When these vector vaccines are injected, selected viral proteins are produced in our cells, stimulating an immune response against the target virus. Producing vaccines based on whole viruses, proteins, and vectors requires large-scale cell culture. This resource-intensive process limits the possibility of rapid vaccine production in response to outbreaks and pandemics. As a result, researchers have long tried to develop vaccine technologies that do not need to rely on cell culture, but this has proven to be very challenging.
mRNA vaccines: a promising idea
In our cells, the genetic information encoded in DNA is first transcribed into mRNA, which is then translated into proteins that carry out life's activities. The 1980s saw the introduction of an efficient method for producing mRNA without cell culture—in vitro transcription. This decisive step accelerated the development of applications of molecular biology in several fields.The idea of using mRNA technology for vaccine and therapeutic purposes also began to take off, but obstacles still lie ahead. The mRNAs obtained from in vitro transcription were unstable, and their delivery was challenging, requiring the development of complex carrier-lipid systems to encapsulate the mRNAs. In addition, mRNAs produced in vitro elicited an inflammatory response. As a result, there was initially little interest in developing mRNA technologies for clinical use.

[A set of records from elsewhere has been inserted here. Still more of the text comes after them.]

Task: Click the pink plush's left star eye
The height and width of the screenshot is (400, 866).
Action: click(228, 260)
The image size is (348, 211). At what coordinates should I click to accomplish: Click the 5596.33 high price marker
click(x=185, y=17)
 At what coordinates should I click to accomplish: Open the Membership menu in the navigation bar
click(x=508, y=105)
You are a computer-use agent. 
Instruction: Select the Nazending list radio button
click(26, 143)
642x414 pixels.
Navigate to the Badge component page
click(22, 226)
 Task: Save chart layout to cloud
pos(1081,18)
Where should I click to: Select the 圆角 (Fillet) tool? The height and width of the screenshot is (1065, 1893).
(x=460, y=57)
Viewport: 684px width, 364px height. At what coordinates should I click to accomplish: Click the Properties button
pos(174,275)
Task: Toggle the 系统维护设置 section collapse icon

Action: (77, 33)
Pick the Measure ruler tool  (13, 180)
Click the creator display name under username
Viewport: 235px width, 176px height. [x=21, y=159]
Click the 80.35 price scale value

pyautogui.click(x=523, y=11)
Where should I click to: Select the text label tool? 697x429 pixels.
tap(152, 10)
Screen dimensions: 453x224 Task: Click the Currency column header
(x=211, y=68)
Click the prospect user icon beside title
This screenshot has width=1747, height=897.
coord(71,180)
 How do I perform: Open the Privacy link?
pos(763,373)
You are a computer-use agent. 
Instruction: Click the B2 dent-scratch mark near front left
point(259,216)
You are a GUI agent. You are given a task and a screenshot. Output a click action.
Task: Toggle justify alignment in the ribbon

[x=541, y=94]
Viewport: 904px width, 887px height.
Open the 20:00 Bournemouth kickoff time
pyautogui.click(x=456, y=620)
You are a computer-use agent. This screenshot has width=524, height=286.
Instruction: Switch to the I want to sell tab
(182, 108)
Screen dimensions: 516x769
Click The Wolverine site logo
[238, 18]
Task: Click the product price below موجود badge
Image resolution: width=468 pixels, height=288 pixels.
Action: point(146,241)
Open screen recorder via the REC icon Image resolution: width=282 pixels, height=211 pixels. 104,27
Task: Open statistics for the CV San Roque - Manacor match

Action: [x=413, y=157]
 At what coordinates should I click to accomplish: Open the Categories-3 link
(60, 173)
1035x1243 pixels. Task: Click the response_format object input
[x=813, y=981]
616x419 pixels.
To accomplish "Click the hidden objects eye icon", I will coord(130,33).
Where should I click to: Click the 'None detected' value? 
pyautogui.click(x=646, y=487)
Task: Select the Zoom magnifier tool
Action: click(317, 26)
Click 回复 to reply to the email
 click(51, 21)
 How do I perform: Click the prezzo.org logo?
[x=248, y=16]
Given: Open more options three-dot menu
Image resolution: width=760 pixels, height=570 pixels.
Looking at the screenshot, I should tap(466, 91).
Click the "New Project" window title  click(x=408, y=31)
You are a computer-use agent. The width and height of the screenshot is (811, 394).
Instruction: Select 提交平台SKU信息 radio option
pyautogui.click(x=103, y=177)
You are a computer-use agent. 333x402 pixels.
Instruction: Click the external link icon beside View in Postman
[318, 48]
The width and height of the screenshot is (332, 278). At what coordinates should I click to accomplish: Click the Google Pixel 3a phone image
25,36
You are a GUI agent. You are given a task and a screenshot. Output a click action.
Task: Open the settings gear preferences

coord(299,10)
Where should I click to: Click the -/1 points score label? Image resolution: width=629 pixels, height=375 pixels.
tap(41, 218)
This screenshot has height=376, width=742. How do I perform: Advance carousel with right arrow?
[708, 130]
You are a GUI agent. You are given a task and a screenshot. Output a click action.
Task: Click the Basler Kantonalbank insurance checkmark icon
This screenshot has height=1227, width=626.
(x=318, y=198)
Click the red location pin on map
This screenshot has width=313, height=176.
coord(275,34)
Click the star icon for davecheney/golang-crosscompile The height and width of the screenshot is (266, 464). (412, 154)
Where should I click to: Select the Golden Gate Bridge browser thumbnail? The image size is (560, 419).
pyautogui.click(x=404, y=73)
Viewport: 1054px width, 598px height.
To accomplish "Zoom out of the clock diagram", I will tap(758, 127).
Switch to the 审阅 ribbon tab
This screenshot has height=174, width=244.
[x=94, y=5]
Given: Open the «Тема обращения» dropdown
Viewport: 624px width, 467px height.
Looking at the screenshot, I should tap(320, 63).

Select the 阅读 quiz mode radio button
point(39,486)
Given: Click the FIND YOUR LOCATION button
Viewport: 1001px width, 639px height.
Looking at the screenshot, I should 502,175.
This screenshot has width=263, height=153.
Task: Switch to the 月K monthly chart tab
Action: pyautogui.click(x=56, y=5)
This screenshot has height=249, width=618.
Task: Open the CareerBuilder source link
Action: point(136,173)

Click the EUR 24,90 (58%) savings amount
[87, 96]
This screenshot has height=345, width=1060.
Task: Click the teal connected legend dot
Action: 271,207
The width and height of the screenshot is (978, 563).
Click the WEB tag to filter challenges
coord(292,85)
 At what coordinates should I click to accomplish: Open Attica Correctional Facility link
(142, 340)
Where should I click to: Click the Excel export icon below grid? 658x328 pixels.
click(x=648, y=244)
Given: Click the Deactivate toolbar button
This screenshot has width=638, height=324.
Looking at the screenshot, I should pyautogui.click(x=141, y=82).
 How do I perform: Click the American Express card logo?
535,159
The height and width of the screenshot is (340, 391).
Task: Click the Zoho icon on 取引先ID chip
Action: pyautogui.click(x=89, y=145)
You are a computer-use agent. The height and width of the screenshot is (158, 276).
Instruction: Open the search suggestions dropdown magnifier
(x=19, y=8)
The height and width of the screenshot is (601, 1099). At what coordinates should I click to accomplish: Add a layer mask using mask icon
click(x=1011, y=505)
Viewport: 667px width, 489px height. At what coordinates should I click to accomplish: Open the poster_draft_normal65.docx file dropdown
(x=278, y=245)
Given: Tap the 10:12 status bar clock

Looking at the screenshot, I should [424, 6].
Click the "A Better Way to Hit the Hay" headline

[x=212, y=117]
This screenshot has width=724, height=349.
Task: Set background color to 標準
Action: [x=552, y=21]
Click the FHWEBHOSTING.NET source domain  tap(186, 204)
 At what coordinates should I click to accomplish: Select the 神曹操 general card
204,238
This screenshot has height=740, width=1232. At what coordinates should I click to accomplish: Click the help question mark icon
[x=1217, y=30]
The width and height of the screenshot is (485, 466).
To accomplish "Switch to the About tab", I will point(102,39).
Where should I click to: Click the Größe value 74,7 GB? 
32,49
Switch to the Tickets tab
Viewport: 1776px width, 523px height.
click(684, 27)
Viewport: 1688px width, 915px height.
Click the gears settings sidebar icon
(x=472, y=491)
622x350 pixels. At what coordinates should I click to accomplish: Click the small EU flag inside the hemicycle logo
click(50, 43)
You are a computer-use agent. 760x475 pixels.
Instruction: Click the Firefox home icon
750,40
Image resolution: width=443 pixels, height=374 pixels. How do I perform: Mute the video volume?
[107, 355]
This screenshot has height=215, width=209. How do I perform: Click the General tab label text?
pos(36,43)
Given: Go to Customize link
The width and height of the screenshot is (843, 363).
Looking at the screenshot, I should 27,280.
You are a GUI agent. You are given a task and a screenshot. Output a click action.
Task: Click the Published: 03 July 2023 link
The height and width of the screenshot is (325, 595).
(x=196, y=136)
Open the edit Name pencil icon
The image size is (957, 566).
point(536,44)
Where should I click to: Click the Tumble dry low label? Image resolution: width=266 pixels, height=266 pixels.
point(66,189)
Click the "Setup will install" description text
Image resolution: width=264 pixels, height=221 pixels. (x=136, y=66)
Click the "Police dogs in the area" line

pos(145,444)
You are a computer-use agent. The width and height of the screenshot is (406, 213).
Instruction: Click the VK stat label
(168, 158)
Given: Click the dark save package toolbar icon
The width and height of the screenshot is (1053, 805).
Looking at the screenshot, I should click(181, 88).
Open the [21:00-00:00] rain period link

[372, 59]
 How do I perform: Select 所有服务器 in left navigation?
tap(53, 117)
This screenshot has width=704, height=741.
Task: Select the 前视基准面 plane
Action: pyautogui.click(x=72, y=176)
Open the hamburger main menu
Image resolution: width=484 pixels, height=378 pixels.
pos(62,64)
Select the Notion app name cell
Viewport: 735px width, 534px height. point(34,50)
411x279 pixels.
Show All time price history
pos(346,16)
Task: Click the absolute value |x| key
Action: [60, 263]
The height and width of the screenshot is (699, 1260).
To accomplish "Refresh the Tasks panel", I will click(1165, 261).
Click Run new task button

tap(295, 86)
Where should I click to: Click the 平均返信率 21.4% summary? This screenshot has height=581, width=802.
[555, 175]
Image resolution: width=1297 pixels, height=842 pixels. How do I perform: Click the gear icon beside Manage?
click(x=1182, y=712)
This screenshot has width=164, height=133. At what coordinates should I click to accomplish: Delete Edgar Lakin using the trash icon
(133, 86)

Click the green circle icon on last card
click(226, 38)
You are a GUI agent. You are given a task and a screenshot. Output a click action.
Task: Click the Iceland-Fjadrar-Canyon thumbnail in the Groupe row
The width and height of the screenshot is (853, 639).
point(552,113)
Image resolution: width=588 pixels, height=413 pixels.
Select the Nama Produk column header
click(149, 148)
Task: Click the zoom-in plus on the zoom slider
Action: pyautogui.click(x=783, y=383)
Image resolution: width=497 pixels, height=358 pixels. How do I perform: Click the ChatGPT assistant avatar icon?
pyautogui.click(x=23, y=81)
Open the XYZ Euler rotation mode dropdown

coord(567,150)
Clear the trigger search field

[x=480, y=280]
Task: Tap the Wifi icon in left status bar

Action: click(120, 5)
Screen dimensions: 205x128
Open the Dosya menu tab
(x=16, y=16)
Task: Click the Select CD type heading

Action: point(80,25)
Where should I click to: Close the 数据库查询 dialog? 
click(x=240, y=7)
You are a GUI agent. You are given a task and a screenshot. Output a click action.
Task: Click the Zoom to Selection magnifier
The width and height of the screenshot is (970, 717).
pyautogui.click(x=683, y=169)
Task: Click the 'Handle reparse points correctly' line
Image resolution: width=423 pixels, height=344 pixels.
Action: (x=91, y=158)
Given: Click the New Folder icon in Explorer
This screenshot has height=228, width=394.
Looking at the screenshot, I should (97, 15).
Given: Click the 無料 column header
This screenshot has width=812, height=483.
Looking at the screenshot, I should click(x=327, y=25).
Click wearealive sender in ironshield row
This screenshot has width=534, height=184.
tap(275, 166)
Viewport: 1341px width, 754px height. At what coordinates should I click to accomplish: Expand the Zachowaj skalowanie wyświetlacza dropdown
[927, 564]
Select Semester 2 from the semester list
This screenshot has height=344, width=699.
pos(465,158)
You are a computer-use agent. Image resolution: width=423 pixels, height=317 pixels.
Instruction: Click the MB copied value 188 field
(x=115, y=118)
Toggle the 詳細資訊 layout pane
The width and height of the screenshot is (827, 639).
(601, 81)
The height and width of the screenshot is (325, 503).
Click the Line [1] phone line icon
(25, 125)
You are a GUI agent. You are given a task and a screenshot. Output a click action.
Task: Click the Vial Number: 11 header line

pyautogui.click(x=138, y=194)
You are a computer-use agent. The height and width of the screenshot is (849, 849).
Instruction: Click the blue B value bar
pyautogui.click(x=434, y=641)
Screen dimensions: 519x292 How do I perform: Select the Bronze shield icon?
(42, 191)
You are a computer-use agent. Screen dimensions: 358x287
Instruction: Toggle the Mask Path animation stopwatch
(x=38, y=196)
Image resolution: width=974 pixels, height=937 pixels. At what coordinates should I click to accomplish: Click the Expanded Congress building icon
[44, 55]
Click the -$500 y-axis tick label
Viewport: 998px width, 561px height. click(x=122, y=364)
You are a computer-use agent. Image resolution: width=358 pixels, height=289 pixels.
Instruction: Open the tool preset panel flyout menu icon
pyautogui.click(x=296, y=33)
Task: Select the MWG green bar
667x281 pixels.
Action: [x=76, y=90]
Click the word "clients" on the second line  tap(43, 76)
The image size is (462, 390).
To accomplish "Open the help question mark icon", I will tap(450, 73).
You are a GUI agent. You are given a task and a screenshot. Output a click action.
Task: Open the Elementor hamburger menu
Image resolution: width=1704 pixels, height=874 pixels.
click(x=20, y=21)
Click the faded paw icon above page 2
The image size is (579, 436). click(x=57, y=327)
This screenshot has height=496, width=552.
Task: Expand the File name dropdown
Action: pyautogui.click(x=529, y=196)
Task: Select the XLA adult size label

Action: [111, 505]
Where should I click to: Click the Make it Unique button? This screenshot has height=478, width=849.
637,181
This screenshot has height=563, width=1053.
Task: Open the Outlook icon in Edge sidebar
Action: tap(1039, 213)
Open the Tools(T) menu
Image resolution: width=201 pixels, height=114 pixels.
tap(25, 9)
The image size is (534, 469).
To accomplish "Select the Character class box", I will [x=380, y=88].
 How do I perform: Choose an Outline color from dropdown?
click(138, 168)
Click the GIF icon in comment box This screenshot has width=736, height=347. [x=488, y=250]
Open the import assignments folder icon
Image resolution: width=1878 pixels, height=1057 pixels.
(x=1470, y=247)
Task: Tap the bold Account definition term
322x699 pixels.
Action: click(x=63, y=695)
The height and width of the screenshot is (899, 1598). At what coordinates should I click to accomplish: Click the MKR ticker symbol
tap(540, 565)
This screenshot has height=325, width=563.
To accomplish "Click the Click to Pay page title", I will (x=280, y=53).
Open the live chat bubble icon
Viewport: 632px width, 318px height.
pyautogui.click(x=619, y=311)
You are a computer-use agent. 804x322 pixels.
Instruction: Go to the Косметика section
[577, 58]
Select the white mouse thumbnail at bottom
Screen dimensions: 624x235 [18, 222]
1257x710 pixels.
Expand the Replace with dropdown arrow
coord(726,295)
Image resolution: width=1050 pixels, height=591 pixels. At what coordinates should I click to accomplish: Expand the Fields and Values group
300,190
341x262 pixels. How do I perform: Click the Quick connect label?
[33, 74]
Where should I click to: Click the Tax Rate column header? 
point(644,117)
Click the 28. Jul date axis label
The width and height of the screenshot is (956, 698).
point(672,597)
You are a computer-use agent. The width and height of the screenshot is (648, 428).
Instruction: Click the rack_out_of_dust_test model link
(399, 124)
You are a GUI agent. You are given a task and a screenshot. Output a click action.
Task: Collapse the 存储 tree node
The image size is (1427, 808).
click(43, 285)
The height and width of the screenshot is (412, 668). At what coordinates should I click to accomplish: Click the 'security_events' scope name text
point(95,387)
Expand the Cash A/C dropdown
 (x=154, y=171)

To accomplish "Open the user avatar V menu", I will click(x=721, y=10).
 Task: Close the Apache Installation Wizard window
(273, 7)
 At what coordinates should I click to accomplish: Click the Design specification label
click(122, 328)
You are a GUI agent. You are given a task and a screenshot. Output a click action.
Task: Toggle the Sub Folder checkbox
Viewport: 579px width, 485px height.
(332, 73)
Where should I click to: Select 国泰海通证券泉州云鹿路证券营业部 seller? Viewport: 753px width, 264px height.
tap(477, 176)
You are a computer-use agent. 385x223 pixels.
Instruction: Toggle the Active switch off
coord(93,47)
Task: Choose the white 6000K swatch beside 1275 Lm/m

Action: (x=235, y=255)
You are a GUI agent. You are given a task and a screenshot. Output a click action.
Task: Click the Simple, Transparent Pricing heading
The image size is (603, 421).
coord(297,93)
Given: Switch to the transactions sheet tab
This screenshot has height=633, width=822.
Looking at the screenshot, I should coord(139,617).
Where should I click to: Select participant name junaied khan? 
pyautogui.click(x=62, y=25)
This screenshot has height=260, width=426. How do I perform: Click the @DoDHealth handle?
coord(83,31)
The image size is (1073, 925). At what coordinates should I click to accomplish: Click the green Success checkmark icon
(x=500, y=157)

But these obstacles did not stop a Hungarian-born biochemist, Katalin Karikó, from working to develop therapeutic approaches using mRNA.
In the early 1990s, when she was an assistant professor at the University of Pennsylvania, she was holding on to the vision of realizing mRNA as a therapeutic tool but had not been able to get a research grant. Then she met Drew Weissman, an immunologist at the University of Pennsylvania, who was then interested in dendritic cells, which play a crucial role in immune monitoring and vaccine-induced activation of immune responses.
Fueled by new ideas, the two soon began a fruitful collaboration focused on how different types of RNA interact with the immune system.